→ **Work task**
Find each line below that includes "computer", then copy it.
________________________
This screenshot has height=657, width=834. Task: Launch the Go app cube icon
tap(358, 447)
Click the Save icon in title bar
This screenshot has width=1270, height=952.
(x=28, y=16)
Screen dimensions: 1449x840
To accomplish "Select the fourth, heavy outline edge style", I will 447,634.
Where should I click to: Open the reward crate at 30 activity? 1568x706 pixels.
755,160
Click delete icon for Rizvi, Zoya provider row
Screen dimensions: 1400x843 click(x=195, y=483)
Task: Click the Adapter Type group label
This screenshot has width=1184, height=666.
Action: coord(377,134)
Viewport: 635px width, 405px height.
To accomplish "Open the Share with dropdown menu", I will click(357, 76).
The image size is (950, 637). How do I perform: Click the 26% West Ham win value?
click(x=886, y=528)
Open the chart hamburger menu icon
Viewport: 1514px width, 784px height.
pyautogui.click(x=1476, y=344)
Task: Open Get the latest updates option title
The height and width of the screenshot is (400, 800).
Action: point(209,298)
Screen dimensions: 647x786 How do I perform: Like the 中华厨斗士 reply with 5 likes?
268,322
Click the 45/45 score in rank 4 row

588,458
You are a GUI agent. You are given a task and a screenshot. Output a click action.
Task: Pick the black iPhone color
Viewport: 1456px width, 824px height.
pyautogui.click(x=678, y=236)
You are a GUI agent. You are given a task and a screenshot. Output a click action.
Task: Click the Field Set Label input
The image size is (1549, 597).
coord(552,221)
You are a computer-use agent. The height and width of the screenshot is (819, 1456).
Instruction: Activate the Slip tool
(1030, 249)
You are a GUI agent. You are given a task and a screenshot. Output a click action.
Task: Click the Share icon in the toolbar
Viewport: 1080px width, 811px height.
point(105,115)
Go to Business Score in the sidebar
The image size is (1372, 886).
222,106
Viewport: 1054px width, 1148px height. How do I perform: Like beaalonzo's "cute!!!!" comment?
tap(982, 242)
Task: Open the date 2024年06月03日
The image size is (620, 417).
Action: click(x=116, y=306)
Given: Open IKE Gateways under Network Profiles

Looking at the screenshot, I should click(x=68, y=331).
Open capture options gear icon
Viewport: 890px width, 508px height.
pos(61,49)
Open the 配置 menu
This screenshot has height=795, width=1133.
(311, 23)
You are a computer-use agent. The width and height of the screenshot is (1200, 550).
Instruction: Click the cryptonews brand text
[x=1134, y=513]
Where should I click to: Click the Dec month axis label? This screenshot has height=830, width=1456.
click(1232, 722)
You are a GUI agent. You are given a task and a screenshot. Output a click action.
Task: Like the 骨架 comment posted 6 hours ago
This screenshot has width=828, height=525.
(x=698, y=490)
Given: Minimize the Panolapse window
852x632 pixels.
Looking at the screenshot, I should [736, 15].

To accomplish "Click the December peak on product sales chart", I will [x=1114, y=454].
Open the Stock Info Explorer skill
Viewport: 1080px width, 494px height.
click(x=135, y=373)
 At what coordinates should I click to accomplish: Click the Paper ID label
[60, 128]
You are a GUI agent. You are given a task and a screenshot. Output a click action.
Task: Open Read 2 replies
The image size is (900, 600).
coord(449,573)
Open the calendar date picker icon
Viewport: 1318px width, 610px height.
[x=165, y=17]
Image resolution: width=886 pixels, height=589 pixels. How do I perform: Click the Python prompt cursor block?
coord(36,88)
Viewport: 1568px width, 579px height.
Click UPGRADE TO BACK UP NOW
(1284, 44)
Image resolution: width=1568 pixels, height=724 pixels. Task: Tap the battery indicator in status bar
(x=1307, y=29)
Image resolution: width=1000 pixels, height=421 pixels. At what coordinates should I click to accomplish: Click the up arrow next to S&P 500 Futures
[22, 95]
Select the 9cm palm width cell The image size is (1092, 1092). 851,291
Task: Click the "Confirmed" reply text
________________________
→ **Task result**
You are a computer-use agent. The height and width of the screenshot is (819, 1456).
You are a computer-use agent. The width and height of the screenshot is (1200, 550).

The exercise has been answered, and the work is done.